**Selected text**:
Sunday, 25 March 2012

GOING DARK

24/3/12, Young Vic

70 minutes, no interval. Another immersive drama from Sound & Fury, the team who brought us the wonderful Kursk at this venue last year (the Young Vic's Clare studio). We entered in near-total darkness (they'd even persuaded the authorities to let them dispense with illuminated exit signs), though as your eyes adjusted you realised there were soft pools of light under each seat. Parts of the performance (one man, John Mackay) were in complete darkness as well, others in soft pools of understated light.

The man works as a planetarium lecturer. We see the stars on the ceiling, he talks about the Pole Star and how to find it, Sirius and why it scintillates, about the unimaginable vastness of the universe, about the distances from here to Andromeda, about the big bang, about entropy. He is a single parent with a six-year old son, Leo, who's mad on Thunderbirds. We hear recordings of Leo as he plays and he and his father talk: a real child with a child's phrase-making skills and capacity for imitating not just Thunderbirds dialogue but the solemn, sententious tones of voice that adults adopt.

**Work request 1**: Reproduce the Going Dark review word for word, from "24/3/12, Young Vic" to "of understated light.".
**Work request 2**: According to the Going Dark review, what does the man in the play do for a living?
The rows that come next are separate material and have no connection to the Going Dark review.

**Given information**:
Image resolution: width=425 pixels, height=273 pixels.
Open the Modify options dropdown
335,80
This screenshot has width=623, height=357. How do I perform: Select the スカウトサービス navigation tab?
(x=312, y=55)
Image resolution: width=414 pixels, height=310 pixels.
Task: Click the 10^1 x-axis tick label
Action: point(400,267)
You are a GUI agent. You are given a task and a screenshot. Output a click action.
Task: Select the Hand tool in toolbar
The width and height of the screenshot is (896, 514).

* * *

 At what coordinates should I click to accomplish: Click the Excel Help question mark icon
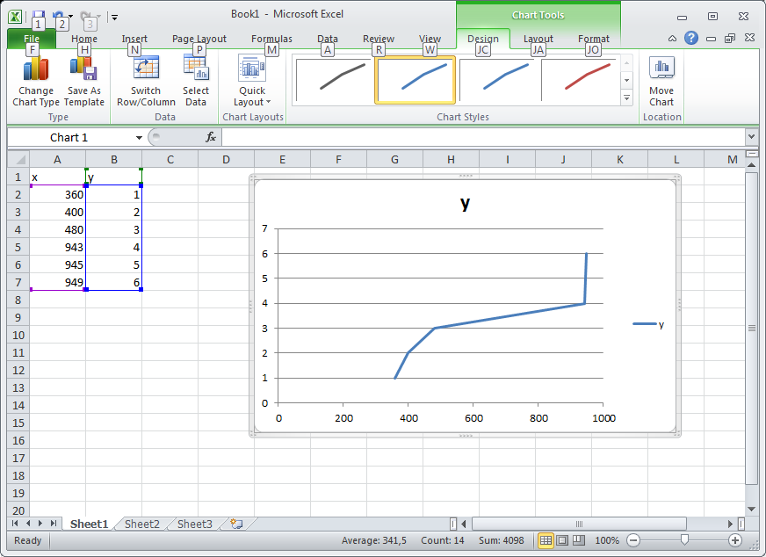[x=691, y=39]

**Your solution 1**:
24/3/12, Young Vic

70 minutes, no interval. Another immersive drama from Sound & Fury, the team who brought us the wonderful Kursk at this venue last year (the Young Vic's Clare studio). We entered in near-total darkness (they'd even persuaded the authorities to let them dispense with illuminated exit signs), though as your eyes adjusted you realised there were soft pools of light under each seat. Parts of the performance (one man, John Mackay) were in complete darkness as well, others in soft pools of understated light.

**Your solution 2**: He works as a planetarium lecturer.